Rewind to the fabulous Aaja aaja main hun pyaar tera (Teesri Manzil), Piya tu ab to aaja (Caravan), Dum maaro dum (Hare Rama Hare Krishna), Chura liya hai tumne jo (Yaadon Ki Baaraat) and Jaane jaa dhoondhta phir raha (Jawani Diwani), to soak in the irrepressible mood of their distinctive melodies.
Or catch Asha's soulful rendition of Mera kuch saaman and Khaali haath shaam aayi hai from Ijaazat to get a measure of the sheer range of musical expression the RD-Asha combination managed to map.
Anu Malik's dad has composed such great tunes like Haan deewana hoo mein in Saraanga and Mujhe tumse mohabbat in Bachpan for her. Sardar Malik reminisces about the good old days. "I first met her after her first son was born. We had gone to her house.
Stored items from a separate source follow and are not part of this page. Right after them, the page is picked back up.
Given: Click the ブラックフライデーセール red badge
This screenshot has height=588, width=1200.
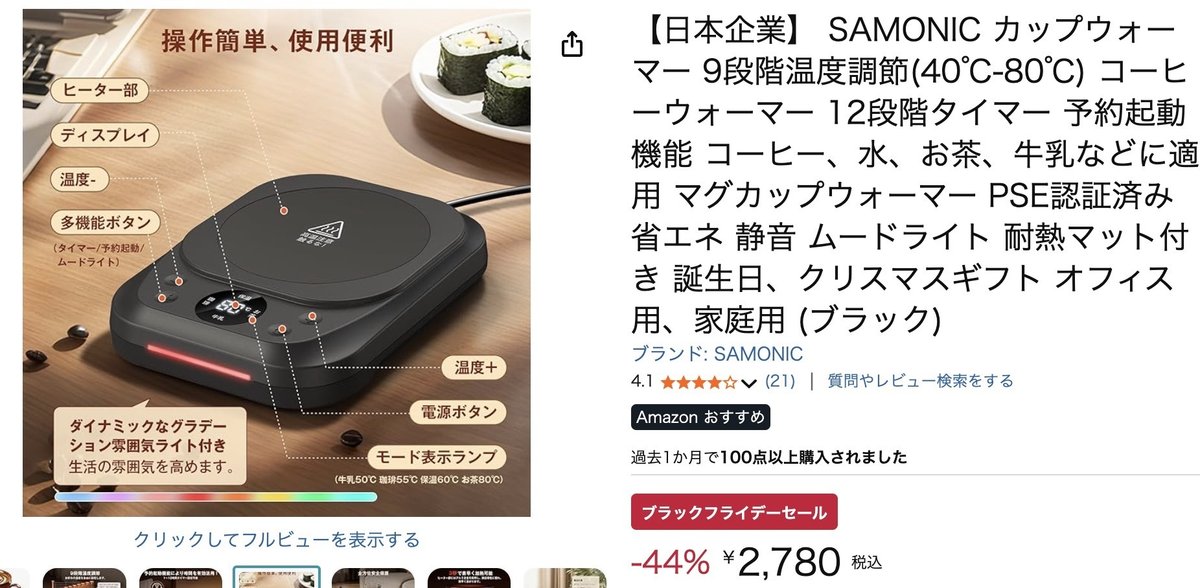Looking at the screenshot, I should (734, 513).
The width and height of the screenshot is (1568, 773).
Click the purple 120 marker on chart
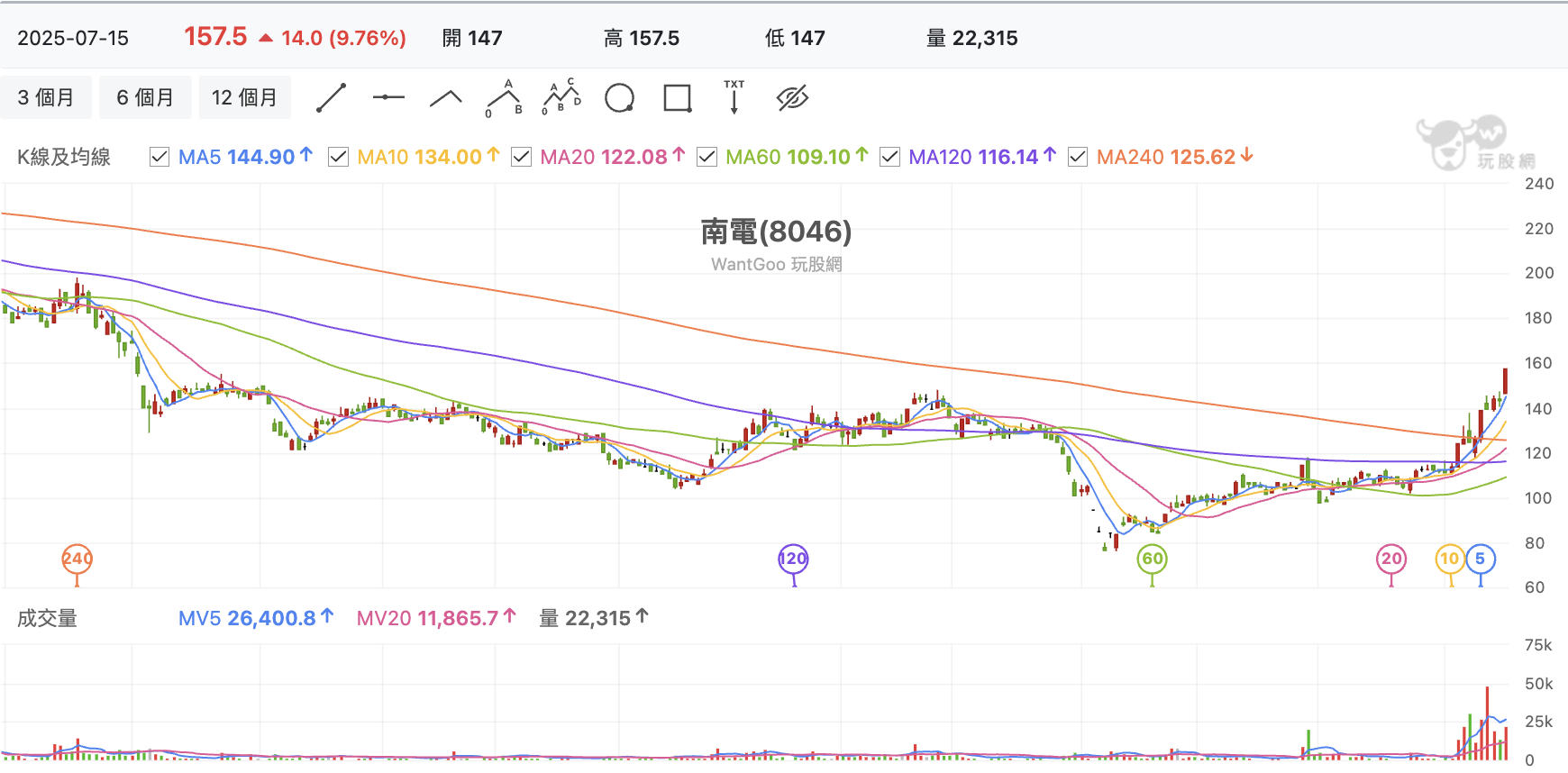pyautogui.click(x=793, y=559)
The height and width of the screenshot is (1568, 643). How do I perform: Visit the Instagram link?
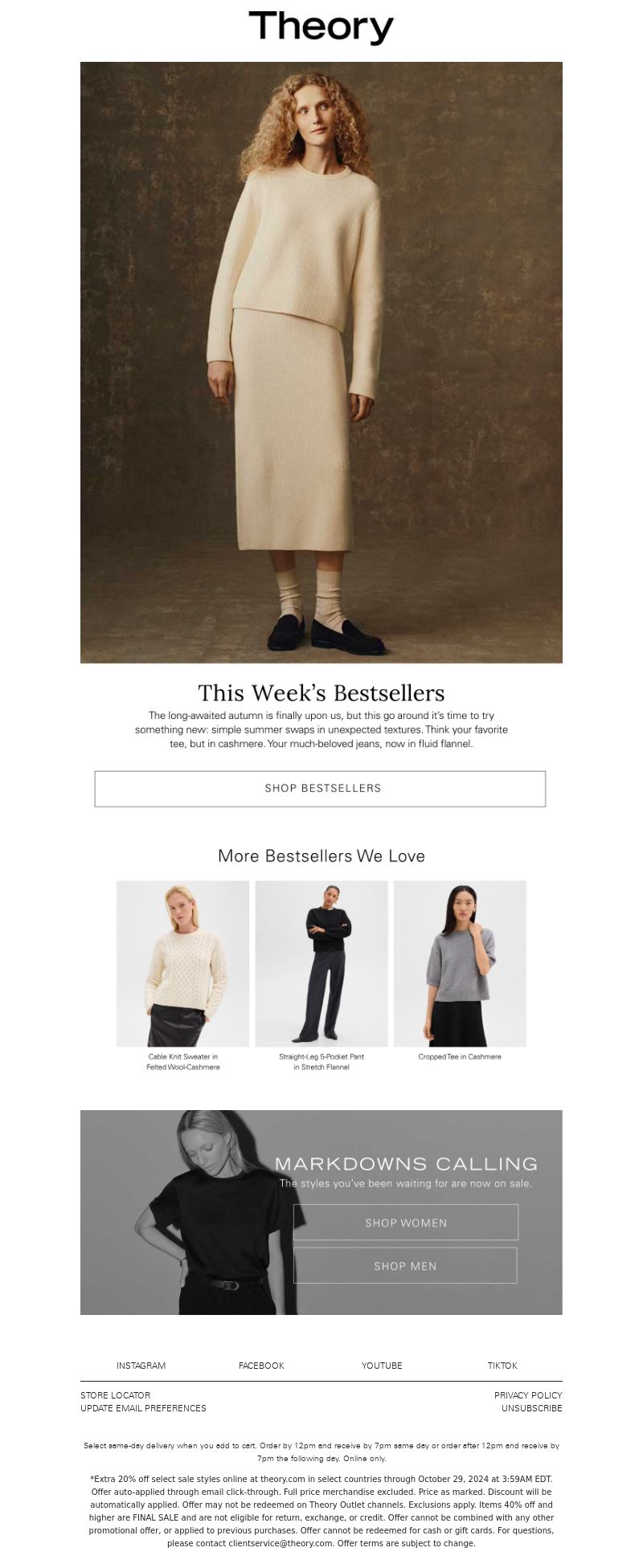pyautogui.click(x=141, y=1366)
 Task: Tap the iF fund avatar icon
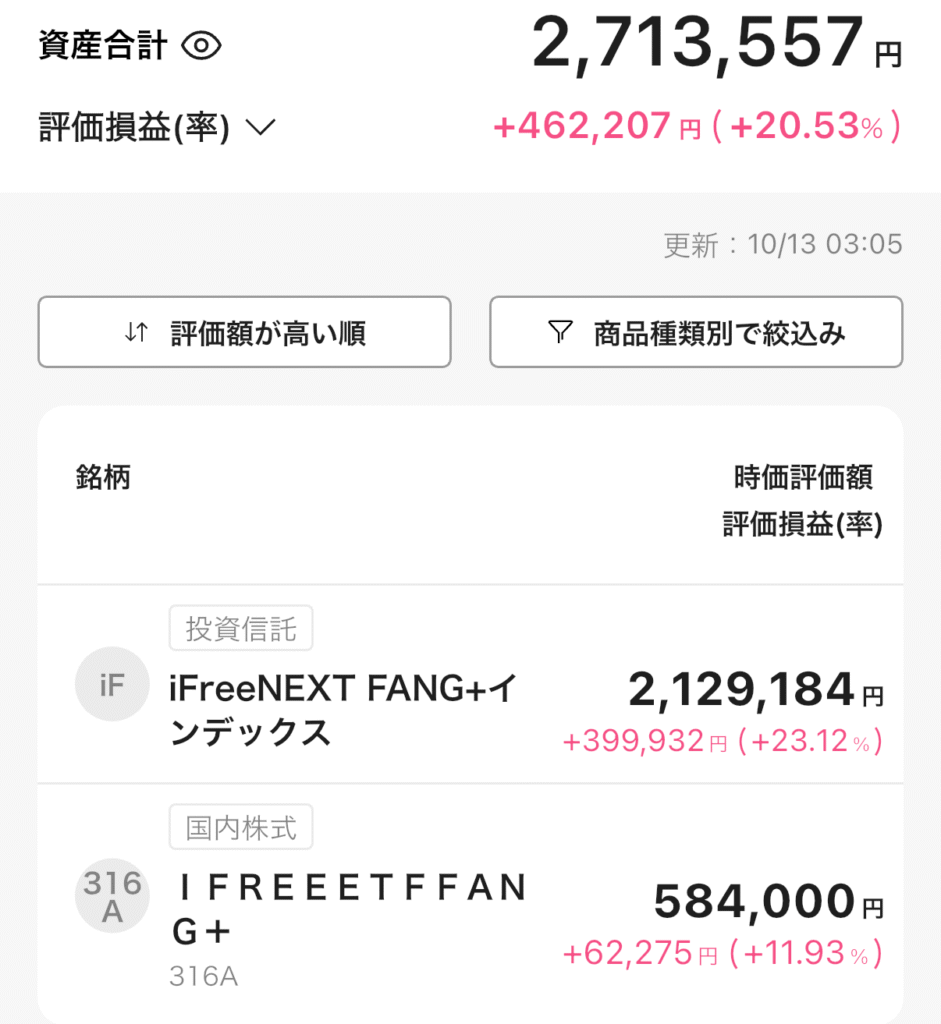(x=112, y=684)
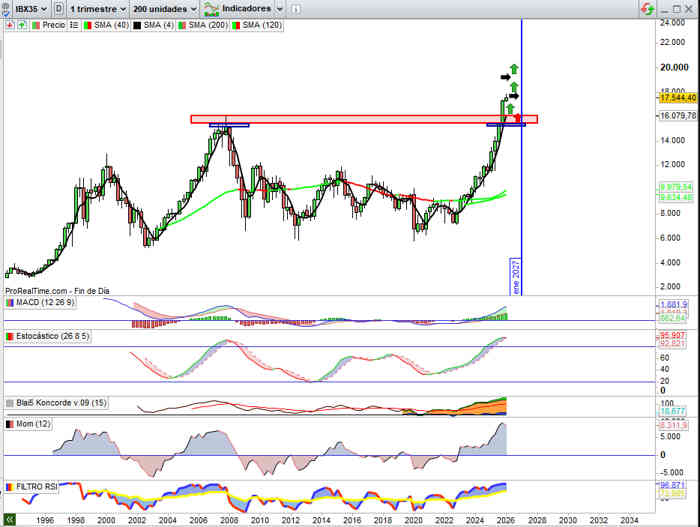700x527 pixels.
Task: Click the Blai5 Koncorde panel icon
Action: tap(10, 403)
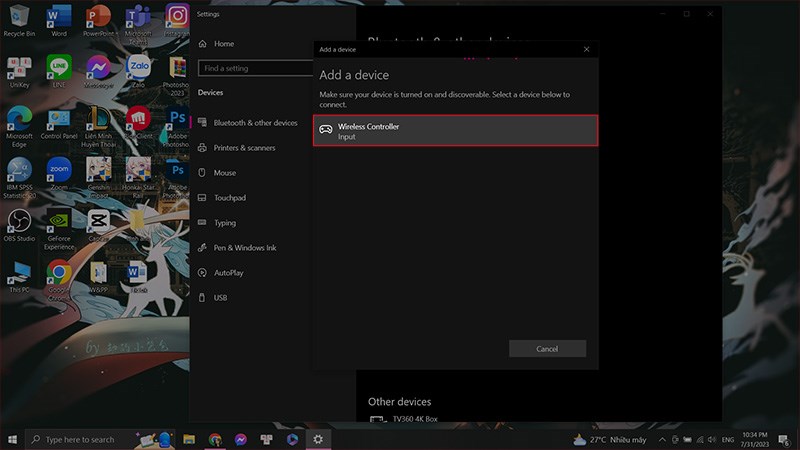This screenshot has width=800, height=450.
Task: Open File Explorer from the taskbar
Action: coord(188,439)
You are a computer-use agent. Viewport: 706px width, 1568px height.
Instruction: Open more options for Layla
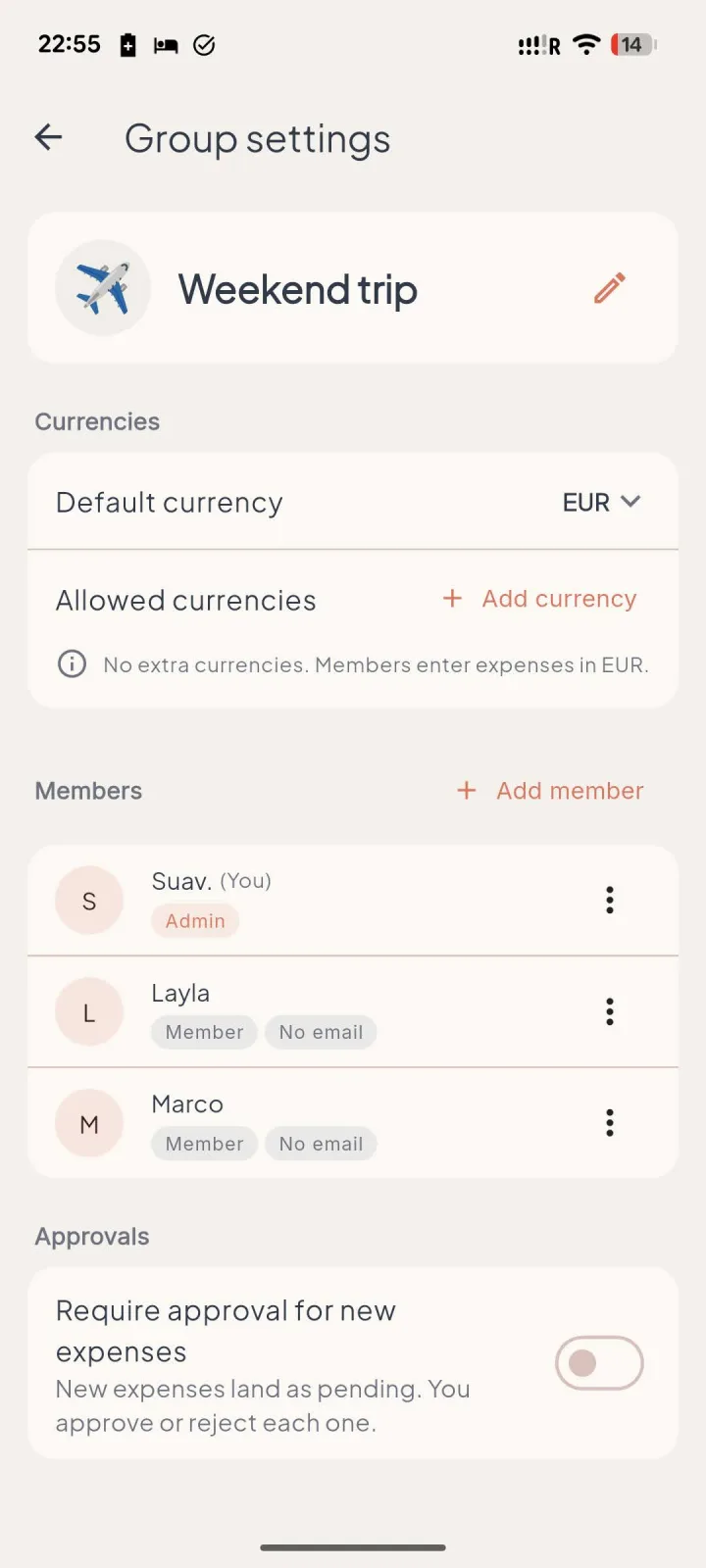[610, 1011]
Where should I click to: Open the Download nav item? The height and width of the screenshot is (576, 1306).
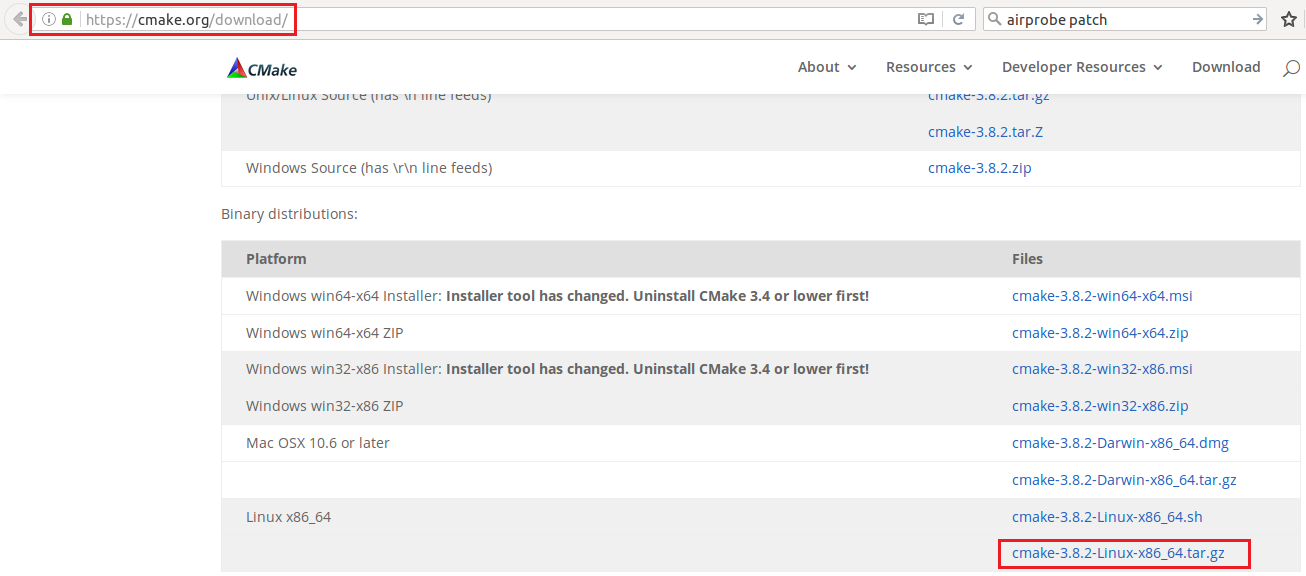pos(1226,67)
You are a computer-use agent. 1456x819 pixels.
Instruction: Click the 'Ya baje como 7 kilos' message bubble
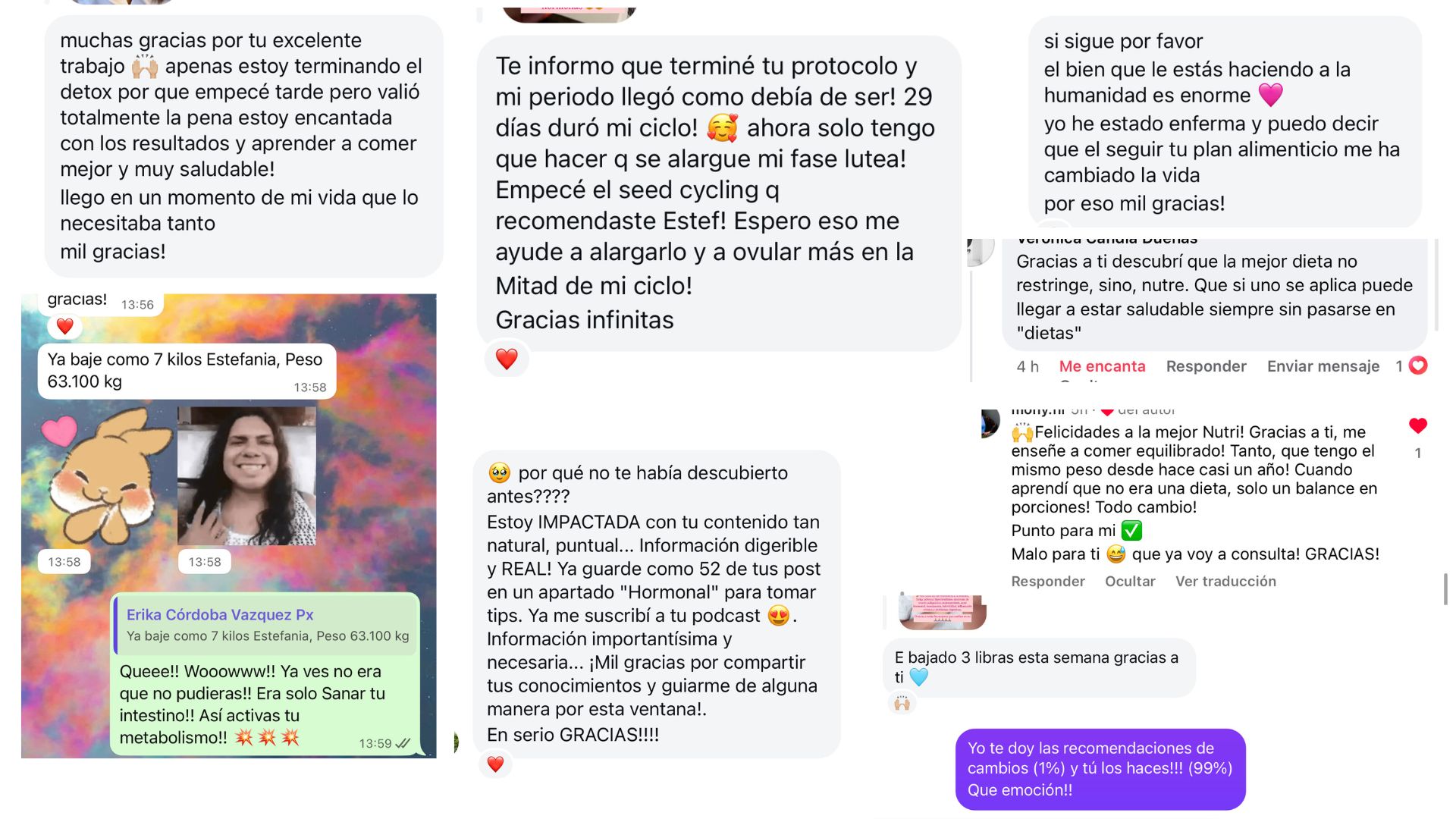click(187, 372)
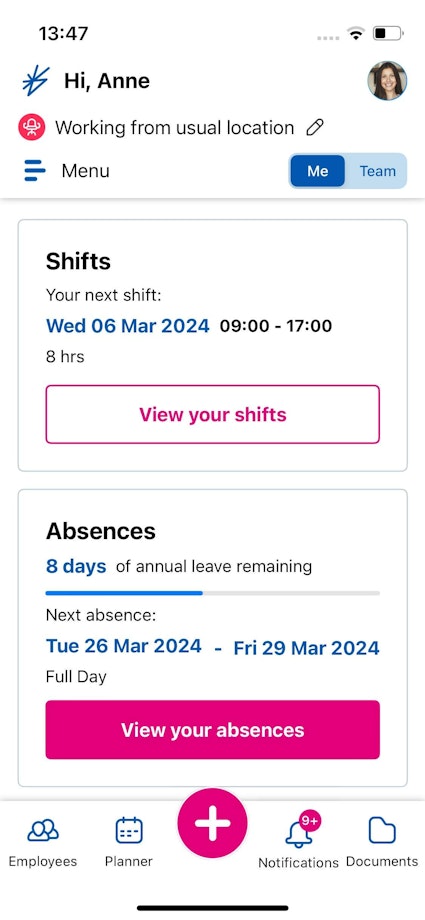Open the Documents folder icon
Image resolution: width=425 pixels, height=920 pixels.
coord(382,831)
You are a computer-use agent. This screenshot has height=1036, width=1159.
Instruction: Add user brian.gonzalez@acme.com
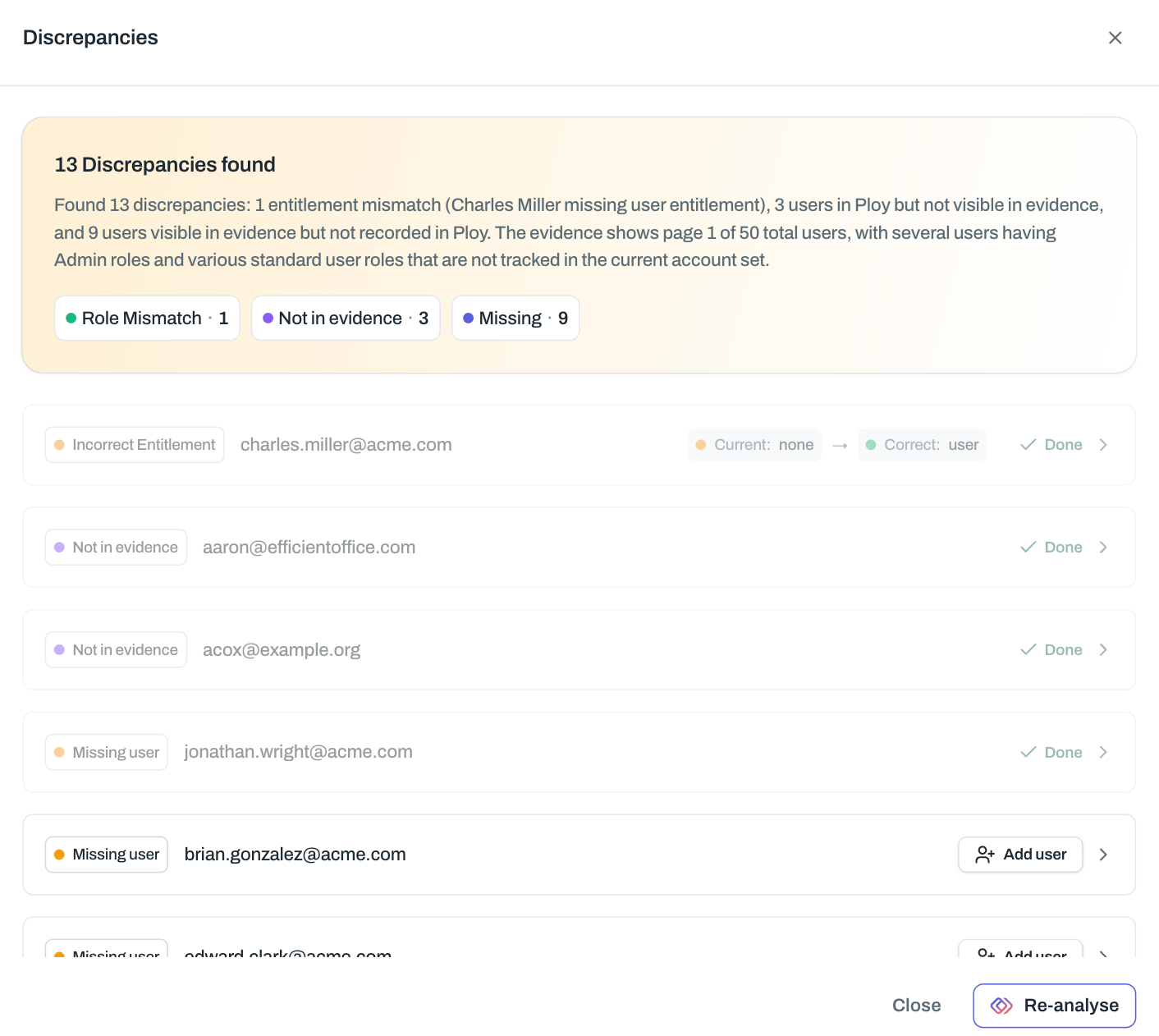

"I was going through a bad time in my career and had started taking these Nag Panchami kind of films. But she sang even those with great fervour. I love her songs like Chanda se pyare, zulm bhi karte hain aur kehte hain fariyaad na kar. She sang all my songs.
"Asha has known and respected me even when I had no work.
"She once told me that she only got light numbers, no serious ones. I was doing Thokar and asked her to sing all the songs. The ghazal, Ai ghum-e-dil kya karoon was sung by Talat Mehmood and the second version was to be sung by Asha. She sang it so beautifully that Talat claimed that she matched the pathos in his version.
"Recently, I had gone for [son and composer] Daboo's recording. She was there. When Daboo came to meet me, she asked him if he knew who I was. He was surprised and she said, 'He is my best friend!'
"She has not learnt the word 'fear.' She stood her ground with the most outstanding singers and proved herself to be the best each time, whether here or abroad."
"I cannot praise Asha Bhosle," he says. "Words are inadequate. People like her are a gift to the nation. I cannot choose her best songs, all of them are outstanding. But better than that is her cheerfulness and commitment. I love her songs from Umrao Jaan and all the songs she sang for R D Burman and O P Nayyar. The way she sings is her contribution to the industry.
"I have heard she is an outstanding cook though I have not had the opportunity to taste her food. I know she loves to feed people.
"Eighty-five per cent of my songs were sung by her and all of them are popular. There was Aage bhi jaane na tu in Waqt, Mujhe gale se laga lo in Aaj Aur Kal, Yeh raatein yeh mausam and Cat mane billi in Dilli Ka Thug.
"She was to sing for B R Chopra's Nikaah too but they wanted the heroine to sing. So Salma Agha was roped in. But the songs were rehearsed by Ashaji. When my son Ajay was making his films (Khamosh Nigahen and Mera Suhag), she refused to charge a fee for singing for his films."
A R Rahman
Picture the 60-plus Asha singing Rangeela re or, even more astonishing, Tanha tanha. The inherent sensuality in her voice highlighted Urmila Matondkar's newfound sex-symbol image.
While Rangeela was the high point of the Rahman-Asha association, they have notched up many other hits including Kahin aag lage (Taal) and Radha kaise na jale (Lagaan).